Engine

There is a number of options to help you configure the actual tests to be performed by the Scanner.

Spider Sitemaps

Sitemaps files such as robots.txt and sitemap.xml are specialized files which help search engines discover site content. The scanning engine automatically read these files and identifies resources to be included as part of the test. Turn this option off to ignore sitemap files.

Templatised Request Cap

This option controls the number of similar requests which will be processed by the testing engine. For example, a single app may contain many URLs and forms which lead to the same location but with different request parameters.

A form may have a select drop-down with 195 countries.

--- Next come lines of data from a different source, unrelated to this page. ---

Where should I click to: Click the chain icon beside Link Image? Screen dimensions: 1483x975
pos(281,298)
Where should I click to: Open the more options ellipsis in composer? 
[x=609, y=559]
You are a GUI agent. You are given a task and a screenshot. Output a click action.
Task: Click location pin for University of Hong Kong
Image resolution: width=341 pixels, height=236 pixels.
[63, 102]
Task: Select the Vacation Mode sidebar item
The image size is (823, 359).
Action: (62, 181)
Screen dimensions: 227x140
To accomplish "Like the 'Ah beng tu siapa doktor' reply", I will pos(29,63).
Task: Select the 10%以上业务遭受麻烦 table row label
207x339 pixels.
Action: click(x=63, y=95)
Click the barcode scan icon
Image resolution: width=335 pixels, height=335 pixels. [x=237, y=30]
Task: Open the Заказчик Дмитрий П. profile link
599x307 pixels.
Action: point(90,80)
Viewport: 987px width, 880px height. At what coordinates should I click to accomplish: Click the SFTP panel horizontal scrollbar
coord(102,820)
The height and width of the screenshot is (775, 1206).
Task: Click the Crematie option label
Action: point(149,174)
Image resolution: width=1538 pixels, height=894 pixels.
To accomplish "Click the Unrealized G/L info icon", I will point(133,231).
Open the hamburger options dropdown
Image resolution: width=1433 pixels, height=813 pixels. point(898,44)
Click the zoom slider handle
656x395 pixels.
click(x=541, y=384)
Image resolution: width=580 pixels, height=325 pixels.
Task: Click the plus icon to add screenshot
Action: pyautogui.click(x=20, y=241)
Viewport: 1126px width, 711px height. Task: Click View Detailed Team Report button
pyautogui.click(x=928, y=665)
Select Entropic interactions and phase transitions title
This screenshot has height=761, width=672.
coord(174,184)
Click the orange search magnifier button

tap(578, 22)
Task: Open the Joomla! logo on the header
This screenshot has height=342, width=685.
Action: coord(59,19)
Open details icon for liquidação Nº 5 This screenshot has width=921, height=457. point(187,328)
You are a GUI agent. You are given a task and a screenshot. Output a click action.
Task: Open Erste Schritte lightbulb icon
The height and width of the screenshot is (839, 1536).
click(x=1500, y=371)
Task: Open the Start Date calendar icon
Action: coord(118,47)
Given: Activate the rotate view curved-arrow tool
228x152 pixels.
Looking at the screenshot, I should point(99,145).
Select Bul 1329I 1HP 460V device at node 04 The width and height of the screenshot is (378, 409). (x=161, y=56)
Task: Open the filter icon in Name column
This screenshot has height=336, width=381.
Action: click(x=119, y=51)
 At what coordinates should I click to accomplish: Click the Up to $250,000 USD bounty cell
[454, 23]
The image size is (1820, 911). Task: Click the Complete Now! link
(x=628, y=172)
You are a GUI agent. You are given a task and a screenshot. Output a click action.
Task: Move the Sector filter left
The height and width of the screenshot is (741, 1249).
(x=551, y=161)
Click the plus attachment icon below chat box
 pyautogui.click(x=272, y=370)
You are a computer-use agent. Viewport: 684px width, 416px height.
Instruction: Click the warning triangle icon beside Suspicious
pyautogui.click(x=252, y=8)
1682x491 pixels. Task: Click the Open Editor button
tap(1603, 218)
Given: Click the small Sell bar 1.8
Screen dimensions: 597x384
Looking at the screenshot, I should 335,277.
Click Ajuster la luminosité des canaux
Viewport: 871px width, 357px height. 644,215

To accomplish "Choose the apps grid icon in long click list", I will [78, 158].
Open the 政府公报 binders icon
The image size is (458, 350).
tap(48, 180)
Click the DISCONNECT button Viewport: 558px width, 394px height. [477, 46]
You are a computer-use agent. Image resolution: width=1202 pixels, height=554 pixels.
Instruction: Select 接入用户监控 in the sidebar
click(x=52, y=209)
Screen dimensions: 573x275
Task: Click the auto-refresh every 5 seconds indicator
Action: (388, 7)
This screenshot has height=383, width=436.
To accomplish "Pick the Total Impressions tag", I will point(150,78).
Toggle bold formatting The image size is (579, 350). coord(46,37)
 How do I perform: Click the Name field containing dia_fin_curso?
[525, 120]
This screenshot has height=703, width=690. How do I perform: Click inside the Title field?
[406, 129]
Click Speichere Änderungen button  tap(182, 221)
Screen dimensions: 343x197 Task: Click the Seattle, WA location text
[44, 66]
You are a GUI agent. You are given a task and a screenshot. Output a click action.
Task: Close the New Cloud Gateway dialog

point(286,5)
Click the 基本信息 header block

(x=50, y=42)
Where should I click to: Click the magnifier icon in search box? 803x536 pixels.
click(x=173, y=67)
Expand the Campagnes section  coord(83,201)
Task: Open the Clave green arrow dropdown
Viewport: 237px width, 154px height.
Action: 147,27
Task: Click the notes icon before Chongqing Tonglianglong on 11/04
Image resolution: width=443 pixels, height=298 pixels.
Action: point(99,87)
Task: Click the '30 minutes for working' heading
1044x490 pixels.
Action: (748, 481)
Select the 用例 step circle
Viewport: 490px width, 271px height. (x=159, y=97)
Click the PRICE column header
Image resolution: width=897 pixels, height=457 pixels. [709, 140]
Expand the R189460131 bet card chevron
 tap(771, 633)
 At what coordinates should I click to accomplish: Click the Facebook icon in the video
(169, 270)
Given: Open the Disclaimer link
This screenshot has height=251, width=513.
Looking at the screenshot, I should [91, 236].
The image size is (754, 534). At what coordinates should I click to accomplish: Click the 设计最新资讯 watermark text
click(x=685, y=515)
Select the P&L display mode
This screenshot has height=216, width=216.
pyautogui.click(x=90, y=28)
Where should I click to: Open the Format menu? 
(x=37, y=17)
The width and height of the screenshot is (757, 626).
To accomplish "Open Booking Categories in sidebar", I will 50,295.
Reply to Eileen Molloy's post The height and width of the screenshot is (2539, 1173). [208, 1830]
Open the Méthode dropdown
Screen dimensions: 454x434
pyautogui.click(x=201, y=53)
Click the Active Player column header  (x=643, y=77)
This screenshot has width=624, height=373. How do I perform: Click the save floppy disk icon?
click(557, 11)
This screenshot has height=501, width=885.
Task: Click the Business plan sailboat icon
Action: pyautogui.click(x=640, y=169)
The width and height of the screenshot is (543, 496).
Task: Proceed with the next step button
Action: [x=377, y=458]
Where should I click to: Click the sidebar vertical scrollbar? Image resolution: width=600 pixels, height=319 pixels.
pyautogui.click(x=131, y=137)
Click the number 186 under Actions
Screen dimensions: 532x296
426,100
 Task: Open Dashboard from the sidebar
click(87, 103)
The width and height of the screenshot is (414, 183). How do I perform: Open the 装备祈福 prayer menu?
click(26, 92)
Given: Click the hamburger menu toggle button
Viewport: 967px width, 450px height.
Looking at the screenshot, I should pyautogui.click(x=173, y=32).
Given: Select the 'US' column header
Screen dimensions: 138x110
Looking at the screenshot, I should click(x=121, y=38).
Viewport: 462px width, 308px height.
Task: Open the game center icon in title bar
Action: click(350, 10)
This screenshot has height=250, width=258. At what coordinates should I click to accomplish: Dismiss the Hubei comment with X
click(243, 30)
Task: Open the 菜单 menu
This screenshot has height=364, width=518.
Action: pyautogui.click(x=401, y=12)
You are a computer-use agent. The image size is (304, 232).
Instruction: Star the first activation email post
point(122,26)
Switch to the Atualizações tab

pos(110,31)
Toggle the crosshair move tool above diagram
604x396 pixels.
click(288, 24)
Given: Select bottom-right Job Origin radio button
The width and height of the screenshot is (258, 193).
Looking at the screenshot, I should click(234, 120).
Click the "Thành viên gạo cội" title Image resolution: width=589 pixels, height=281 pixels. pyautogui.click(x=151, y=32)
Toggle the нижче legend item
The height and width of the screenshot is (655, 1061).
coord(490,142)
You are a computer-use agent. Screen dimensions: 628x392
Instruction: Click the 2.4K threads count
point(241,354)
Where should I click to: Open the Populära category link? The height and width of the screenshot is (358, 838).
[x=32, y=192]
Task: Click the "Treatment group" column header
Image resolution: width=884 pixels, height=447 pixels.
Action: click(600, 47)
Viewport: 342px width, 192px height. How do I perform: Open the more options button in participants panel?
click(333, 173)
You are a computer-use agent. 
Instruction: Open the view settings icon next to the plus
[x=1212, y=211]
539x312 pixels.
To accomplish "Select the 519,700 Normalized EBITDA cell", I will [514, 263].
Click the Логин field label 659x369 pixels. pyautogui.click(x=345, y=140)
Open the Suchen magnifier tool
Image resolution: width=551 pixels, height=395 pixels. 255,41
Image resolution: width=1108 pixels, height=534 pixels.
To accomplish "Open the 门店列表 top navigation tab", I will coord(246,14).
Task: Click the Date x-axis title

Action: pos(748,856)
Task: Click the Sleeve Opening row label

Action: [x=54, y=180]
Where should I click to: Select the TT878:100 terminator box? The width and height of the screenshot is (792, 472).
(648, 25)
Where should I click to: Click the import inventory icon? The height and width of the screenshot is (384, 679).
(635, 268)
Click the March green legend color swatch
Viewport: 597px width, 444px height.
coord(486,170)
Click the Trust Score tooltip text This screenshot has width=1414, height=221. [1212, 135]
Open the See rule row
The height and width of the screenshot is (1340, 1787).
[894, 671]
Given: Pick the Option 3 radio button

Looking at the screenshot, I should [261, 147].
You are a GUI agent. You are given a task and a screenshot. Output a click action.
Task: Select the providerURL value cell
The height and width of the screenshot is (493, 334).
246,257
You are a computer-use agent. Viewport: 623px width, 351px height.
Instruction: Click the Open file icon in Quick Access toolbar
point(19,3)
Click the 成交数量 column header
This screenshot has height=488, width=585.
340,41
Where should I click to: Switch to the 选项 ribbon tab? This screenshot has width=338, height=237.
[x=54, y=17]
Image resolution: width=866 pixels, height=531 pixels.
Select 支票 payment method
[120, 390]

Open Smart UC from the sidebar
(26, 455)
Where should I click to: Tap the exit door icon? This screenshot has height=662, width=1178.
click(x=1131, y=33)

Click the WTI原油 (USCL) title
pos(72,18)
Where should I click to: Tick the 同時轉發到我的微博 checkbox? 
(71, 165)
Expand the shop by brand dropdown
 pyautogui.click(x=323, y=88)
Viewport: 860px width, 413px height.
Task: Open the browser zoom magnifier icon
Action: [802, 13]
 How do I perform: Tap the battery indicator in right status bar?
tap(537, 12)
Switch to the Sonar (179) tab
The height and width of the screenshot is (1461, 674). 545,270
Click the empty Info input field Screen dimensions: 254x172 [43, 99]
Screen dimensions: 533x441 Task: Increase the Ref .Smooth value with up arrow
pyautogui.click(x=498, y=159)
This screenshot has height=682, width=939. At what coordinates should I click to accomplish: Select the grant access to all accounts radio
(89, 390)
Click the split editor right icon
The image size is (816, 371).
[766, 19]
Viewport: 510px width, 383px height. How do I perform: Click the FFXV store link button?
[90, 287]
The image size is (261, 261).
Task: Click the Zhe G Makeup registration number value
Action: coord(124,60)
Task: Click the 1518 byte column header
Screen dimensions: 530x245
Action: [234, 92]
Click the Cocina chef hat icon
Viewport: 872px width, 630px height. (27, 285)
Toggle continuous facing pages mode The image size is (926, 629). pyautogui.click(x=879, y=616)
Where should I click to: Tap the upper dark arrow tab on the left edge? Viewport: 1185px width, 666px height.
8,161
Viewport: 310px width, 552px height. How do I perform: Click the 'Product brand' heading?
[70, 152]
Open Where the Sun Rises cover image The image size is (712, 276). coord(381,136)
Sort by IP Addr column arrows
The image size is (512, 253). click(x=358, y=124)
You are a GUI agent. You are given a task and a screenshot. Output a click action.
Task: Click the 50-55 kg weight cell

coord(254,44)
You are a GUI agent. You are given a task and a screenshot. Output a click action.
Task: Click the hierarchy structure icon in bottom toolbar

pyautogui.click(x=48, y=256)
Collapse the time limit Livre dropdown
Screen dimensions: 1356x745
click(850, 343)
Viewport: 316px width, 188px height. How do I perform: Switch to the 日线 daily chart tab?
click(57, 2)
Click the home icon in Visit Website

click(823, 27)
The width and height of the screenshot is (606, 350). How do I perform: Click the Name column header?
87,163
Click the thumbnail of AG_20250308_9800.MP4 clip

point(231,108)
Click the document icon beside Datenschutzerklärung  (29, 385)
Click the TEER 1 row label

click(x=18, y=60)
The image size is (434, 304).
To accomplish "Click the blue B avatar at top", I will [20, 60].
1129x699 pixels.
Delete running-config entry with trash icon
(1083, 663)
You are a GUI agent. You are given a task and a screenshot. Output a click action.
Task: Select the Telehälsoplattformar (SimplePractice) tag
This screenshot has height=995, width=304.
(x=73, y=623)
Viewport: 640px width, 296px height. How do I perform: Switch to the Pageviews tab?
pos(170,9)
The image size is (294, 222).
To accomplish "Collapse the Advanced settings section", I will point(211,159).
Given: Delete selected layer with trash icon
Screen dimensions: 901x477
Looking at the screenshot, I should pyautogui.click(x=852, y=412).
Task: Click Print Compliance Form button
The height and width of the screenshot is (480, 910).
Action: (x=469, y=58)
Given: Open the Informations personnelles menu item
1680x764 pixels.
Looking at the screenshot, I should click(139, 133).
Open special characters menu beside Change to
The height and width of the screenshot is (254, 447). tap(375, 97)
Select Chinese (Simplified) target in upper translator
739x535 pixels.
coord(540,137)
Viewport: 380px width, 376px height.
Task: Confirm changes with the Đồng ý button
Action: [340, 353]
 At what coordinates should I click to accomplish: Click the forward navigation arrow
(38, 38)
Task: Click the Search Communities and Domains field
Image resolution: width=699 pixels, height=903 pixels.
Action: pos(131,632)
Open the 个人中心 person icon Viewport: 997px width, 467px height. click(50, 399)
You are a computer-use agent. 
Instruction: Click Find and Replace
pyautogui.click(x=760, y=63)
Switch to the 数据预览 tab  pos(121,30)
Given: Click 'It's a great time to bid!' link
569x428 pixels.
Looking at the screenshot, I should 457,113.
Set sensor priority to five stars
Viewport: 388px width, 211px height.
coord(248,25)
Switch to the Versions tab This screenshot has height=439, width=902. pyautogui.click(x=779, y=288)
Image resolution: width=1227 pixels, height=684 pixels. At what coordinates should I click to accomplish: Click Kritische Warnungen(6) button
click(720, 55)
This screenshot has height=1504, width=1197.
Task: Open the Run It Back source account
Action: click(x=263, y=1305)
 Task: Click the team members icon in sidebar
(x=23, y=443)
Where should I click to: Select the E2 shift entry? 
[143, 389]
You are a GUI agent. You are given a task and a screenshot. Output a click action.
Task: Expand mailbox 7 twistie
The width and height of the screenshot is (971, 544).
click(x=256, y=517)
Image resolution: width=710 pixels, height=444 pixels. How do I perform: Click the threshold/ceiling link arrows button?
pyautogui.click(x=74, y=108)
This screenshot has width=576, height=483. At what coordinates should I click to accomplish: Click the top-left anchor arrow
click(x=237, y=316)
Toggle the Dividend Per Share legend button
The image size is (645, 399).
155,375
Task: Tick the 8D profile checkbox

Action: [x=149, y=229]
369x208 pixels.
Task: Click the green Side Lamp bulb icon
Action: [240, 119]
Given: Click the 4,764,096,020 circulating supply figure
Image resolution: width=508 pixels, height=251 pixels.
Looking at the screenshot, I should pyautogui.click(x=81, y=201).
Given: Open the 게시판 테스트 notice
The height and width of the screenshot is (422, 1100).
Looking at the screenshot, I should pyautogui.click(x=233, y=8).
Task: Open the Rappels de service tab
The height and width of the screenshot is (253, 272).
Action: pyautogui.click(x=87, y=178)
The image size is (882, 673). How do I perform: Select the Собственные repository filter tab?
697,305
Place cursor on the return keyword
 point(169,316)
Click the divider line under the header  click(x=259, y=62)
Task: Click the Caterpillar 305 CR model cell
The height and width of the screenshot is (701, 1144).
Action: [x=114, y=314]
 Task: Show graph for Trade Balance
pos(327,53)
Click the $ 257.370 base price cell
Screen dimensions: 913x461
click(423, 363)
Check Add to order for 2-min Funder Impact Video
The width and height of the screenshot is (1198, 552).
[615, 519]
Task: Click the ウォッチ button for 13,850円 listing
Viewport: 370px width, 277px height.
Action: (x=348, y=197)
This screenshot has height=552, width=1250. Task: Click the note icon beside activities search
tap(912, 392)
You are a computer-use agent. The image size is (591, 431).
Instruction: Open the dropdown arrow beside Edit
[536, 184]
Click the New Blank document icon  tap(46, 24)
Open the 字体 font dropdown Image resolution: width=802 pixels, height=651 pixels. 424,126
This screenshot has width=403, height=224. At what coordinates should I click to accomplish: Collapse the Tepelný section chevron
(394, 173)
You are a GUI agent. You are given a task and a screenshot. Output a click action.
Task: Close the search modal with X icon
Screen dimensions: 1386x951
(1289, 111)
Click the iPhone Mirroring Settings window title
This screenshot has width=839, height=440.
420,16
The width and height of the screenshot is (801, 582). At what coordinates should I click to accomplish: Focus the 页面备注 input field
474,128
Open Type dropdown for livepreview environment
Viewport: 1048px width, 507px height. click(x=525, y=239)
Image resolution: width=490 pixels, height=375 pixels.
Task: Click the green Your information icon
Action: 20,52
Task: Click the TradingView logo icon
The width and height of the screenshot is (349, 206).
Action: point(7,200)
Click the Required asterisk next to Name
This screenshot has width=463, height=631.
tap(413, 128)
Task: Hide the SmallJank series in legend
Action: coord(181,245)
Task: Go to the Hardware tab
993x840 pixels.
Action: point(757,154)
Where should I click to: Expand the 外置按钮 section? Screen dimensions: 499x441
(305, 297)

The parameter may not have any noticeable effect on the response after sampling it up-to the "Templatised Request Cap" value. Therefore, once this threshold is reached, no further similar requests will be made. As a result, the scanning engine will run a lot faster.

Parameterized Request Cap

This option defines the total number of requests which contains the same parameter names but with different values. The option will ensure that no additional requests will be tested beyond the cap value.

Scan Finders

The testing engine is capable of automatically discovering hidden files and folders. You can turn this behavior off with this option.

Security Tests

The Scanner provides a number of security test categories. All categories are included by default. You can turn off categories which should not be covered.

For example, if the application does not use SQL database for a backend, you can turn off the SQL Injection category. This will improve the performance of the Scanner.